A children’s counsellor fears that the humiliation of being turned away on the first day of school for wearing a ‘too short’ skirt will exacerbate anxiety among teenagers.
Scores of girls were sent home, some in tears, on their first day back at Tring School last week, for wearing skirts that were deemed too revealing by teachers.
And according to one mother, some have been so traumatised that they temporarily stopped eating.
Becky Willoughby, a child and family therapist from Willow Therapy in Tring, said: “I have seen a rapid increase in children from the age of nine with anxiety and some of that may be dealing with children who are entering secondary schools.
“A lot of the anxiety is around getting things wrong, fitting in, and the transition across can be really stressful for them.
“To be turned away at such a critical time in their education could have a huge impact upon their experience of school.”
Tring School introduced the uniform crackdown for the start of the new school year. It is believed that around 100 students were either sent home or banned from the classroom, including Year 7 girls starting secondary school for the first time.
Becky added: “If these are children that are wearing skirts that are incredibly short, then obviously being sent home makes sense as boundaries are to be adhered too, but if we are talking about young children - Year 7s - entering a new school environment who have gone out with their parents and they have tried to buy the correct uniform, in some cases being turned away from school can trigger further anxiety for them.

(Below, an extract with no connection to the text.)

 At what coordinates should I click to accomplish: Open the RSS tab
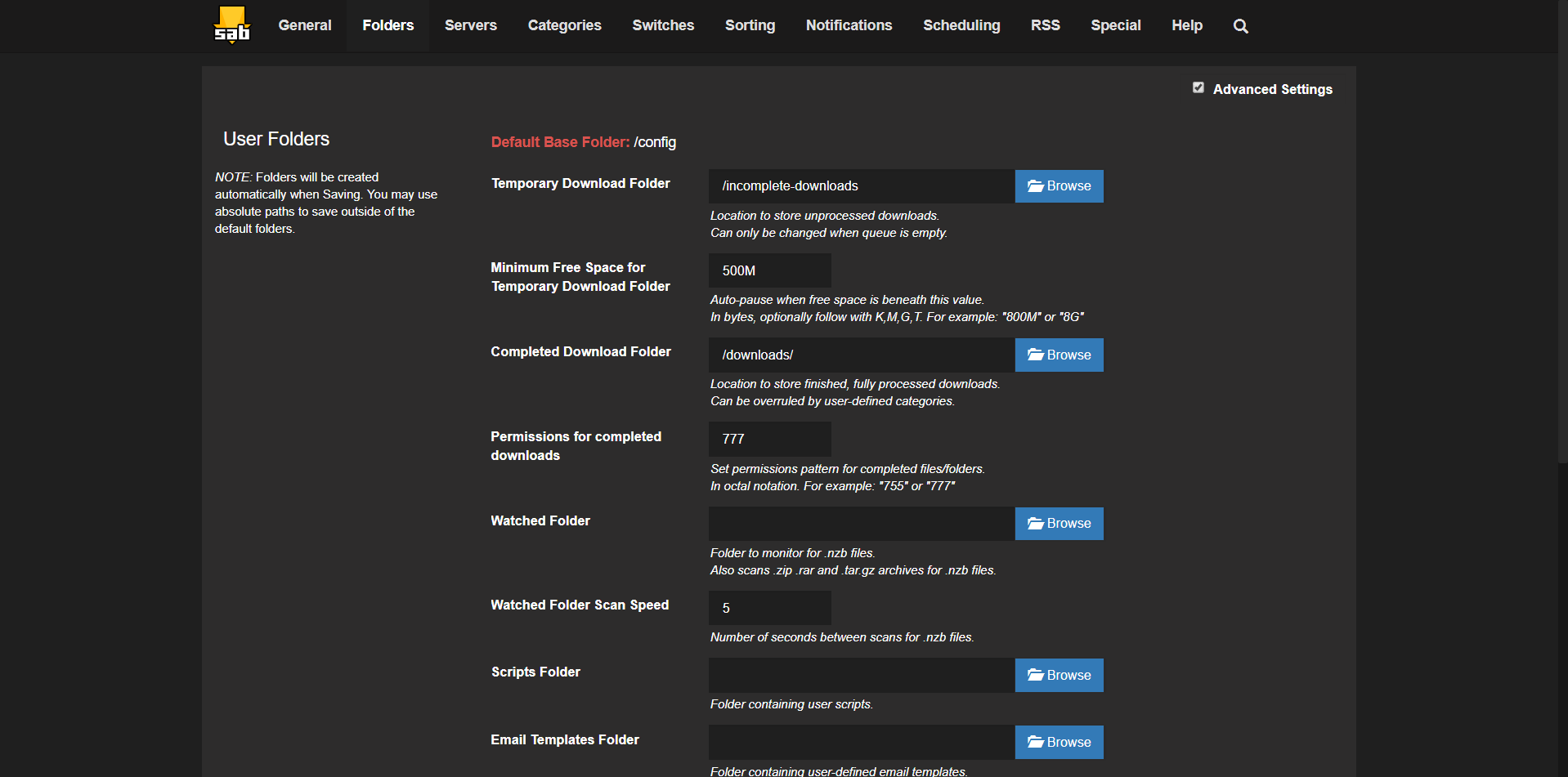click(x=1045, y=26)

“This may also have an effect on newly-established friendship groups with children’s possible fears over being judged by others.”

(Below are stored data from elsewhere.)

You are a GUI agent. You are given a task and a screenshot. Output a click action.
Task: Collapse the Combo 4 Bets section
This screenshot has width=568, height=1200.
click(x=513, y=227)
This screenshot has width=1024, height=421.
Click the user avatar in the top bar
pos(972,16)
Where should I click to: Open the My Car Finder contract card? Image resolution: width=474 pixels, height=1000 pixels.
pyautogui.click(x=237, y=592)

Catrin Williams, whose 14-year-old daughter has special needs, said: “It was quite a traumatic event. My daughter wouldn’t eat all weekend.
“I have seen other parents mention that they couldn’t get their children to eat over the weekend and things like that.”

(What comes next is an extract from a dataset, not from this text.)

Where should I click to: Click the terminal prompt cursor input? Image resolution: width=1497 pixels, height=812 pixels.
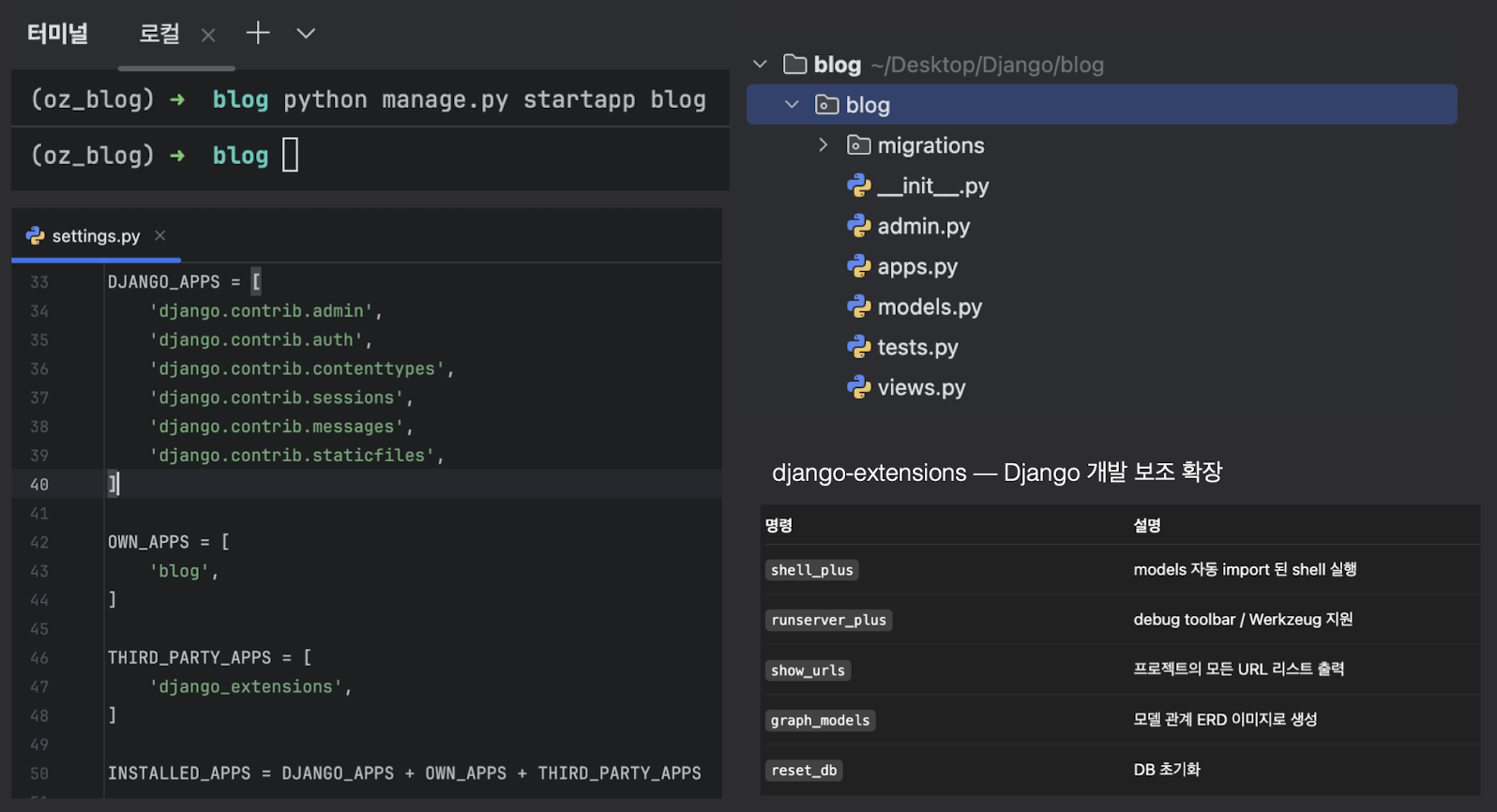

She has requested an appointment with the school’s leadership team.
One mum told the Gazette: “The handling of this situation is disgraceful.
“Young insecure women being reprimanded so publicly and actually being refused entry to the property and left standing on the pavement in tears.”
Dozens of girls were turned away from Tring School after their uniform skirts were judged to be inappropriate by teachers.
The town’s official school uniform supplier Almar reported a queue of around 100 girls desperately waiting to buy replacement skirts at its High Street store on Friday.
Parents have been left furious over the back to school crackdown with some mums and dads claiming they were not informed that their child was sent home and reports of youngsters from surrounding villages being left stranded in the town.
One dad said: “It’s ludicrous for a school to act in this way.
“We fretted over this for weeks before my daughter went back. We looked at her skirt on Thursday night and Friday morning, and it’s down to her knee. When I went to pick my daughter up, all the girls being sent home looked perfectly respectable to me.
“This is bullying. Kids have no voice, they just get shown up. It’s a terrible thing.”
In July, the school’s assistant headteacher Gayle Raybould wrote to parents to stress the uniform expectations for the new term.
The letter included images of unsuitable skinny jeans and Lycra skirts.
It said: “I would ask that you show your support for the school and your child’s education, by ensuring they are wearing the correct uniform throughout the year and thus avoid being sent home or placed into isolation.”
But it seems that the message did not get through to some parents as girls from Year 7, who started the school year on Thursday, and girls from older years who returned to the classroom on Friday, were sent home.
Director at Almar Carolyn Sanders said: “We had about 100 girls queuing for skirts. We are doing everything we can to help people and we are ordering skirts if we haven’t got them in at the moment.”
She said the longest skirt they currently offer is 22 inches but it is understood that another supplier has a longer 24 inch skirt.
Headteacher Sue Collings said: “We believe that students looking smart and professional is an important element of being a successful school. We also believe that if students are consistently dressed in the correct uniform it enables us to focus on teaching and learning.
“On Friday the vast majority have arrived at school correctly dressed and ready for lessons.
“They have been praised for their efforts and thanked for following the uniform rules.”